Today's results are, therefore, important insights into the very earliest years of our Earth.
They also explain why Philae had trouble getting to grips with the comet in its first few hours of contact.
Scientists now know that the comet's surface at the intended landing site was much softer than they had expected, which might explain why the lander bounced off.
Philae eventually came to rest on a much harder surface many kilometres away, possibly explaining why only one leg was able to anchor to the surface (and only partially in any case).
The Cosac and Ptolemy instruments, meanwhile, collected particles from the surface comet and also from the dust clouds kicked up as the lander bounced its way across.
They identified many organic compounds, some of which have never been seen before on the surface of a comet.
Organic molecules are those made from chains of carbon atoms plus others including hydrogen, oxygen and nitrogen.
They are similar to the ingredients you need to build the components of life, such as proteins, and some scientists believe that comets might have brought these important chemicals to the Earth early in its history.
By firing radio waves through the comet, from Philae to the orbiting Rosetta spacecraft, scientists also know that around 75-85% of comet 67P is empty space.
That isn't in the form of caves but just the space between the individual grains of dust and ice in the body.
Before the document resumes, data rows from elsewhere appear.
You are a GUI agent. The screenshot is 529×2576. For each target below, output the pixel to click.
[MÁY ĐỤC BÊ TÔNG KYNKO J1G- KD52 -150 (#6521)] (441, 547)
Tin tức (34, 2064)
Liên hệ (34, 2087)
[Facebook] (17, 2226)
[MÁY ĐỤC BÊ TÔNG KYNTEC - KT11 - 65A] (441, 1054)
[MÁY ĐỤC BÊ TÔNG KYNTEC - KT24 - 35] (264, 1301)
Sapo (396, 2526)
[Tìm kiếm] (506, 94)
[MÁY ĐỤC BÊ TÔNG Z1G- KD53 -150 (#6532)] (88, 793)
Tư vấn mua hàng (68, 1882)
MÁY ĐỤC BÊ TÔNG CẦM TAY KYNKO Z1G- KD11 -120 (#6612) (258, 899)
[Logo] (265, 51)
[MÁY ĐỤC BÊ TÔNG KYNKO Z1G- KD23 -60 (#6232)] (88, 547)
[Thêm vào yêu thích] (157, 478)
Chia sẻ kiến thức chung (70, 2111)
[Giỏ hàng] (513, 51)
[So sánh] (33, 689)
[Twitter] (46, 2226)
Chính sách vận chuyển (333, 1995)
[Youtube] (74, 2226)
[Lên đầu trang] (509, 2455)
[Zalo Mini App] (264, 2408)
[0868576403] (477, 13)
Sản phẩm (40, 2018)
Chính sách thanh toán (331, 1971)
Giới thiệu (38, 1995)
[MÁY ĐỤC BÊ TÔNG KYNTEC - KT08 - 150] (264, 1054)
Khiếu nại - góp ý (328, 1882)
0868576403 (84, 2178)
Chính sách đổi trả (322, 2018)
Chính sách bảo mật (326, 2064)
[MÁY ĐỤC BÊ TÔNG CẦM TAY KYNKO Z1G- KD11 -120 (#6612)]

Whatever 67P is made from, it very loosely packed.
Philae got back in touch with Rosetta on June 13 and it got scientists excited that perhaps the lander could carry out more experiments on the surface of 67P and tell them even more about the origins of our planets.
But, despite a brief series of hellos over the following 10 days in June and a brief message in early July, the lander has been quiet.
As comet 67P moves closer to the Sun, heating up and spewing out more dust and gas, it will be harder for Rosetta to get into the right position to listen out for Philae.
No doubt those scientists with instruments on board Philae will keep hoping for more contact after August 13, when the comet gets to its closest approach to the Sun, for just one more set of experiments on the surface.
But, even if that doesn't happen and Philae doesn't send back any more data, they can't be disappointed with what the plucky lander has taught them already.